The organization hopes to ride the wave of popularity that NFTs are enjoying by creating a unique collection of digital art pieces and experiences. The campaign will specifically focus on raising awareness for 13 of the most endangered species, hopefully resulting in more money for their protection.  

To make the offer more attractive, the WWF will reward buyers with “real world experiences”, which offer people the opportunity to learn about conservationists’ work by watching or participating directly in the job done to protect animals. 

NFTs are a controversial topic, especially regarding the environmental impact they have, which has led to much backlash from environmentalists and people on social media. 

What are people complaining about?

Many are visibly upset with the announcement of the WWF. People concerned about the environment claim that anything related to NFTs and the blockchain will leave a massive carbon footprint no matter what measures are taken.

Others voice problems because the WWF is involved with a trend seen as a “Ponzi scheme” and a “scam.” Finally, many social media find it hypocritical for an organization to protect animal rights to use animals in a campaign that monetizes their lives and doesn’t question the system that led to this problem. 

This backlash may not just be a short expression of disapproval, as many have threatened to boycott the WWF. Following the announcement, donators have claimed they will stop giving funds to the organization, people on social media have unfollowed the WWF and written extensive articles critiquing the campaign. 

Can NFTs be environmentally-friendly?

The WWF is defending its campaign by claiming that the NFTs will use Polygon, an environmentally-friendly version of the popular Ethereum.

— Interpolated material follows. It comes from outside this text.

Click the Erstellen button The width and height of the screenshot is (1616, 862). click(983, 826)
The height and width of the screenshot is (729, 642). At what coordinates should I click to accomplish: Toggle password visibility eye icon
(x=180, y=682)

According to their calculations, Polygon has such a tiny energy consumption that one transaction has the carbon footprint of a glass of water. 

Like cryptocurrencies, NFTs are verified on the Ethereum blockchain, a digital ledger for transactions, and this requires a massive amount of energy to maintain. 

For years, software developers for Ethereum have been developing alternatives with bold promises to reduce emissions to 1/100 000 of what they currently are. In the present, the fact remains that the Ethereum blockchain uses enough energy to surpass the annual emissions of Sweeden. 

Experts claim that even if the transactions are not directly tied to the Ethereum blockchain, all payments are with cryptocurrencies. People will most likely continue to buy ethereum to spend on the non-fungible tokens offered by the WWF. 

The result is a high carbon footprint and also an endorsement from the WWF to NFTs and cryptocurrency payment. Those actions signal that their campaign may not be as environmentally friendly as they claim it to be.